The distinction between exercises and problems is also made in Russian mathematics education (упражнения vs. проблемы).

A strong ability to solve problems can _only_ be acquired by working on and solving a large number of problems (a stand-alone command of the mathematics involved, and related skills, acquired by working through exercises, is both required and assumed).

The included BAM and TIMSS questions don’t make the Russian “problem” cut.

Grade 6 problem: The value of the product of a number and its digit sum is 2008. Which is the number?

Western mathematics curricula’s dearth of problems is their greatest weakness.

Thanks for that observation.

By the way, I checked on the statistics for the TIMSS problem. Only 11% of the Lituanian and Romanian students answered the question I excerpted correctly. In the Russian Federation, only 9% of the students answered it correctly.

I distinctly recall the “aha” feeling I used to get when I finally figured out a pattern within, or solution to, a difficult math problem. In school, I was taught using the “new math” curriculum which downplayed the acquisition of skills. I acquired skills, at the kitchen table, with my physicist father who drilled me with practice problems, the rote kind. With these foundational skills, the “thinking-through” aspect of math was possible: without these skills, my mind meandered hopelessly.

Now I homeschool two teen boys. I’ve noticed that contemporary texts seem to teach HOW to think about math, but not how to DO math. In other words, the newer didactic methods teach thought, not skill. In my wee opinion, this inverts the joy-laden process of figuring out a difficult problem by taking away that “aha” moment which comes only after scrubbing at a problem until the answer become clear(er).

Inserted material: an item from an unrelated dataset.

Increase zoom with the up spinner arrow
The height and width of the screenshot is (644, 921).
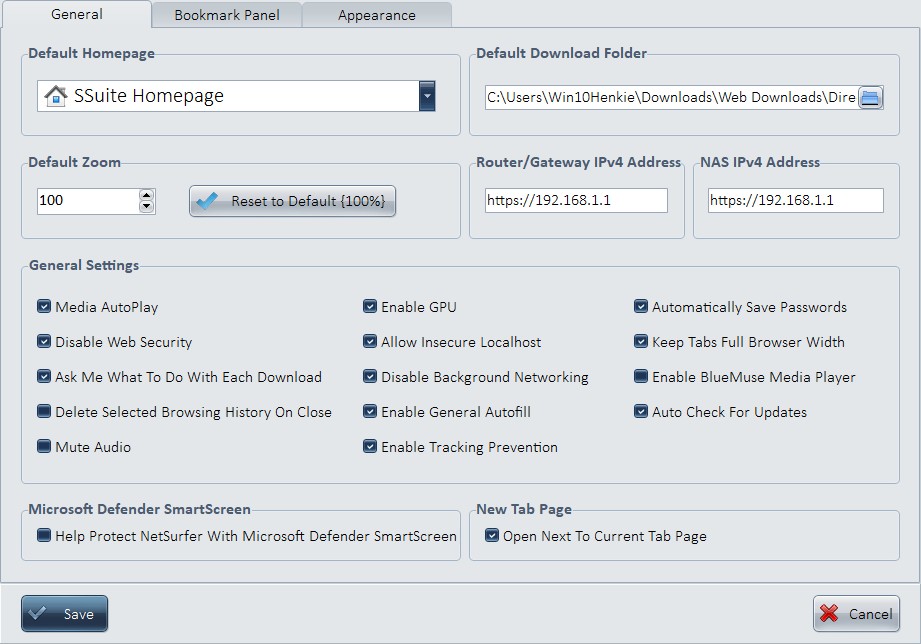pos(147,194)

I suppose teachers feel they have to bring up the lower half of the class, so instead of letting kids struggle, they spoon-feed the answers, and thus steal from them the process of discovery. It’s a shame, really, because those kids will never like math. They’ll never experience how concentrated and focused problem solving will pay off as new ways of thinking take root.

[…] The Educationist View of Math Education January 25, 2011 — pwceducationreform The Educationist View of Math Education […]

Problem solving, which is preferred, occurs when students are not able to apply a mechanical, memorized response, but rather have to apply prior knowledge to solve a non-routine problem.These people should love the SAT.

And yet, in my real life the most useful mathematical skills are the ones that I do apply mechanically. It didn’t start out that way — it took many repetitions of the same questioning and decision-making process before I even knew what mechanical process would work.

Exercises versus problems is — A Bogus Dichotomy in Math Education.

just as

Basic Skills Versus Conceptual Understanding [is]– — A Bogus Dichotomy in Math Education” by Dr. H. Wu in The American Educator, American Federation of Teachers, Fall 1999

While Math educators may advocate for coach-proof problems, commercial textbook writers provide coaching so as to make the math, student-proof.

For an international comparison:

Problem 17. (From a 5th grade Singapore math textbook) “Mrs. Chen made some tarts. She sold 3/5 of them in the morning and 1/4 of the remainder in the afternoon. If she sold 200 more tarts in the morning than in the afternoon, how many tarts did she make?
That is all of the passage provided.